HENK00003U English - Free topic 3: The American Century: Multidisciplinary Perspectives

Volume 2018/2019

The term, “the American Century,” was coined by Henry Luce, the publisher of popular American magazines such as Time. He wrote, “American jazz, Hollywood movies, American slang, American machines and patented products, are in fact the only things that every community in the world, from Zanzibar to Hamburg, recognized in common. Blindly, unintentionally, accidentally and really in spite of ourselves, we are already a world power in all the trivial ways – in very human ways. But there is a great deal more than that. America is already the intellectual, scientific and artistic capital of the world.” (Henry Luce, 1941).


In this course, we will look at twentieth century America and the ways in which it developed in literary, historical and political terms. How and in what ways did the American Century come about? How did it manifest itself? How was it discussed by American intellectuals, and how was it represented by American artists and writers? Has the American Century now ended, and are other superpowers, especially China, about to take over as hegemonic power(s) in the twenty-first century? These are among the main questions to be asked and debated throughout the course.

The course will possibly include (subject to change):

Lecture: The US at the turn of the 19th century

Engerom seminar: Women’s Literature at the Turn of the Century

Readings: C. Perkins Gilman, “The Yellow Wallpaper,” 1892 and K. Chopin, “The Story of an Hour,” 1894; S.M. Gilbert, "Literary Paternity"


Lecture: The US in the 1920s and ‘30s

Engerom seminar: Disillusionment

Readings: F. Scott Fitzgerald, The Great Gatsby, 1925; L. Wilson, Modernism, 2007, pp. 69-96                   


Lecture: Civil rights

Engerom seminar: African American Literature

Readings: L. Hansberry, A Raisin in the Sun, 1959 (drama)
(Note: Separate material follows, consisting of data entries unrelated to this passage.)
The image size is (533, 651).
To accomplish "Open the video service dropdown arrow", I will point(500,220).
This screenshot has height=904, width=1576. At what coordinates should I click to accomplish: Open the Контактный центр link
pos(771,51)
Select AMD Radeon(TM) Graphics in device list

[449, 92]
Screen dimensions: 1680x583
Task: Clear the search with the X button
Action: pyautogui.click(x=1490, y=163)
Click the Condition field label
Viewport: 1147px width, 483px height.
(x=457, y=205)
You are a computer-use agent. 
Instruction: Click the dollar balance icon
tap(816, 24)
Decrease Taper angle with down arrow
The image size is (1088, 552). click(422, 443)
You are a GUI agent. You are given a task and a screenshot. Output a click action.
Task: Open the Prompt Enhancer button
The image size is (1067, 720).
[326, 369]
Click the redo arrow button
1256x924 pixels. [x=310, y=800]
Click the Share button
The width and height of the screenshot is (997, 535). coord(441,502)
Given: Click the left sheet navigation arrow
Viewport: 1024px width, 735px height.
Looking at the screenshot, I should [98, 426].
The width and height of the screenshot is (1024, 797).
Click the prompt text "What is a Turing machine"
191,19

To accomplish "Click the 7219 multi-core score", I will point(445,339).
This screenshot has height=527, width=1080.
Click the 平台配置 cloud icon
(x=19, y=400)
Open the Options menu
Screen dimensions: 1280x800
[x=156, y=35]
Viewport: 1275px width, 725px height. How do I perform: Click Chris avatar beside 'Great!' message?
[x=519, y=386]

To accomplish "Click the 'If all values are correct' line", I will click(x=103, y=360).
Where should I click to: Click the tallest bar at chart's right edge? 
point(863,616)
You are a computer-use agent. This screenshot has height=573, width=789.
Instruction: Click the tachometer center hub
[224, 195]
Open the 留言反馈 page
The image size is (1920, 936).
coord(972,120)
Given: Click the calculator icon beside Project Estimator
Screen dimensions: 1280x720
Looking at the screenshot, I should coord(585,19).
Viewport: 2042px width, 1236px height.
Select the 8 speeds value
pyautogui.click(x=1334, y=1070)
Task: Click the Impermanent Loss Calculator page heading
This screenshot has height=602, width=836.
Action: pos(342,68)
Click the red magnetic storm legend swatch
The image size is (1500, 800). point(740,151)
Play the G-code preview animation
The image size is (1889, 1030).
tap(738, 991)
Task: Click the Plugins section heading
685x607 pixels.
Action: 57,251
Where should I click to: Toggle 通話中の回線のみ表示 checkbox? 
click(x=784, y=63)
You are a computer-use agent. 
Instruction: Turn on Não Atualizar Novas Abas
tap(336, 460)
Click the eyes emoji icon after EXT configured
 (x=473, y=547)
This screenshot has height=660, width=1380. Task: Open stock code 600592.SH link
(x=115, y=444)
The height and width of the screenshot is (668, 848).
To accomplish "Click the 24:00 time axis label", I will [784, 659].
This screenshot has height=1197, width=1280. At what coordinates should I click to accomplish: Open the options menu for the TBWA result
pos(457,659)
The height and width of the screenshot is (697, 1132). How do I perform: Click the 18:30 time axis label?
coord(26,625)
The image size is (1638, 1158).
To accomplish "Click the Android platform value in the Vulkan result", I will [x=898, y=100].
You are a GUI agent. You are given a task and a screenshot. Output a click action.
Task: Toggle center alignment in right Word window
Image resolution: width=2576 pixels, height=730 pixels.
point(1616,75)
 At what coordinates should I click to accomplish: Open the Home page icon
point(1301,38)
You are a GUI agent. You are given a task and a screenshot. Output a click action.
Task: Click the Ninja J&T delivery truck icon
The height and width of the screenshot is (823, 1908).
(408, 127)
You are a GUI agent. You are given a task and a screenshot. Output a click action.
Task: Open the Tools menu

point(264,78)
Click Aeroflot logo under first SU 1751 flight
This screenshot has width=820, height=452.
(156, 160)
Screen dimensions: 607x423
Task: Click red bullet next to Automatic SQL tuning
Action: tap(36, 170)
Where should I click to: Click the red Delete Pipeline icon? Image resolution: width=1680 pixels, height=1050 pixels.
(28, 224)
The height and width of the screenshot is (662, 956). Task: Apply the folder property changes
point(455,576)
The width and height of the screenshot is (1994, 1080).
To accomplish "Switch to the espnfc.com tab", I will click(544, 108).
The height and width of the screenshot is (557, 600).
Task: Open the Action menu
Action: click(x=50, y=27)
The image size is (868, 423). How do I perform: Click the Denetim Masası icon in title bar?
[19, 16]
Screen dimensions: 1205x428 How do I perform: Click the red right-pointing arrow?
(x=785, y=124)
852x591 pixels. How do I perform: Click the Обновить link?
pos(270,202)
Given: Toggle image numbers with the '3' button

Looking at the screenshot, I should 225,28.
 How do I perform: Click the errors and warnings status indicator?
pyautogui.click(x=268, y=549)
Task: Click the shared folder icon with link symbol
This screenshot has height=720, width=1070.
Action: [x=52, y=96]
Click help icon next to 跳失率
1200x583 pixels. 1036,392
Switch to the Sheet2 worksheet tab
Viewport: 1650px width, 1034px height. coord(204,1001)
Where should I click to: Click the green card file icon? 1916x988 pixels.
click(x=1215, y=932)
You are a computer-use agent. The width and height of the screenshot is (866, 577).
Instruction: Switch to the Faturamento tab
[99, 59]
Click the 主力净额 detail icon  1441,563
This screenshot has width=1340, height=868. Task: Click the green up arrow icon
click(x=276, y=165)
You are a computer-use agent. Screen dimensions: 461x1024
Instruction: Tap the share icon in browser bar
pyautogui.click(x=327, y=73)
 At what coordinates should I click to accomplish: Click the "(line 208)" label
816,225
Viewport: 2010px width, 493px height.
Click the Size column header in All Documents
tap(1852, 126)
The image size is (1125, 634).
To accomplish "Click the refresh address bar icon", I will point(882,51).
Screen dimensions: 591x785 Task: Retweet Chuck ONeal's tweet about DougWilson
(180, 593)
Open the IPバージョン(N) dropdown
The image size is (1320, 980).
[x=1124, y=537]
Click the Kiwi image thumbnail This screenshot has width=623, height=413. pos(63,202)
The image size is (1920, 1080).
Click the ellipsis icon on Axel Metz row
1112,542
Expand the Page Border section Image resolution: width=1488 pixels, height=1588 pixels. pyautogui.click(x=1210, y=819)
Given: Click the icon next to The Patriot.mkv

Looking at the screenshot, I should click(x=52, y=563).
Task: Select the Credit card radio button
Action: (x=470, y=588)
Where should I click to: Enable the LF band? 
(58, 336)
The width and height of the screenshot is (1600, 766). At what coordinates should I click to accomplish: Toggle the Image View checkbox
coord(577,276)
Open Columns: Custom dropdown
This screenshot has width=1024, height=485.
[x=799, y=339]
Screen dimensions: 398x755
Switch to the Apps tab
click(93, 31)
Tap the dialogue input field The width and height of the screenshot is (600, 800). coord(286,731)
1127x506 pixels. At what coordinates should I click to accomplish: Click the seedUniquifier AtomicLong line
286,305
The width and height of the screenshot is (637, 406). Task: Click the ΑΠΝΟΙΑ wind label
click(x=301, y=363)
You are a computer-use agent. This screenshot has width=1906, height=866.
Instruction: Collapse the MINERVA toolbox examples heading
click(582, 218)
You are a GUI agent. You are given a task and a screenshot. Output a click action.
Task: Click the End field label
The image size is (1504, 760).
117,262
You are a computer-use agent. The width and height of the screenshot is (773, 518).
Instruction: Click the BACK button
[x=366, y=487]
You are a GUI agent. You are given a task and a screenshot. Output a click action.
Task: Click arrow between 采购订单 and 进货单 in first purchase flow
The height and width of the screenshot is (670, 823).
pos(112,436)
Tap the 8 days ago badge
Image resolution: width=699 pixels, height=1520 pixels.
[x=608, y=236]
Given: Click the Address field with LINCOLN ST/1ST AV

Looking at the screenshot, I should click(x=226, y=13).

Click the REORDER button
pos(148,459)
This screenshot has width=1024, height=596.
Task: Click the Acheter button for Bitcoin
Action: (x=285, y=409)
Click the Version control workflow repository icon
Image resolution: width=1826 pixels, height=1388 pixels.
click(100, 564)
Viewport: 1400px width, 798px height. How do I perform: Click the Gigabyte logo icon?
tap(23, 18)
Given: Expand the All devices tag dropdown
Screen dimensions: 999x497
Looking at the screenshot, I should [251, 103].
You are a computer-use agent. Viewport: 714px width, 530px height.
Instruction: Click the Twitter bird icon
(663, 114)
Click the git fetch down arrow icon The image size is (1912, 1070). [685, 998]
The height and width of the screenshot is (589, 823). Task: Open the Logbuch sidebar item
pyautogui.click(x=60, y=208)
Lecture and Engerom Seminar: Postmodern American Literature

Readings: P. Auster, The New York Trilogy, 1987


Lecture: Trump: Deregulating the administrative state and the loss of US ‘Soft Power’ abroad

Engerom seminar: Multicultural America

Readings: G. Anzuldúa, “How to Tame a Wild Tongue,” in Borderlands/La Frontera, 1987

Learning Targets
Students should develop general skills in:
• Applying theories, methods and tools of relevance to the study of American twentieth-century literature and culture
• Discussing opposing interpretations of events and debates concerning American twentieth-century history and culture;
• Identifying, analyzing and understanding the major issues of importance to the study of American twentieth-century literature and culture.
• Choosing a relevant topic within American twentieth-century on which to focus their written and oral contribution at the student conference following the course;
• Helping organize and plan this conference;
• Disseminating the knowledge they have acquired during the course to their peers, including students in another area of study than their own;

The course consists of two weekly double sessions (that is, 4 hrs per week):
1. a lecture series given partly by staff from Engerom and Saxo and partly by invited speakers attended by students from both departments
2. a seminar for Engerom students focusing principally on literary and cultural aspects of ‘The American Century’. A similar seminar series focusing on the historical, political and legal aspects will be offered at SAXO.
This course only leads to exams Free Topic 1, Free Topic 2 and Free Topic 3.
  • Category
  • Hours
  • Class Instruction
  • 56
  • Preparation
  • 353,5
  • Total
  • 409,5
Type of assessment
Portfolio, A joint portfolio for both courses uploaded in digital exam: Deadline January 9th 2019
Exam form: a portfolio consisting of
• A power point presentation at a joint SAXO and Engerom student conference based on a synopsis and bibliography (3- 5 pages) The synopsis must be handed in in week 46 and the conference will take place at the end of term; counts as ½ of the final grade.
• Final essay (11-15 pages) on set question(s) to be uploaded by week 22; counts as ½ of the final grade.
Exam registration requirements

This course only leads to exams Free Topic 1, Free Topic 2 and Free Topic 3.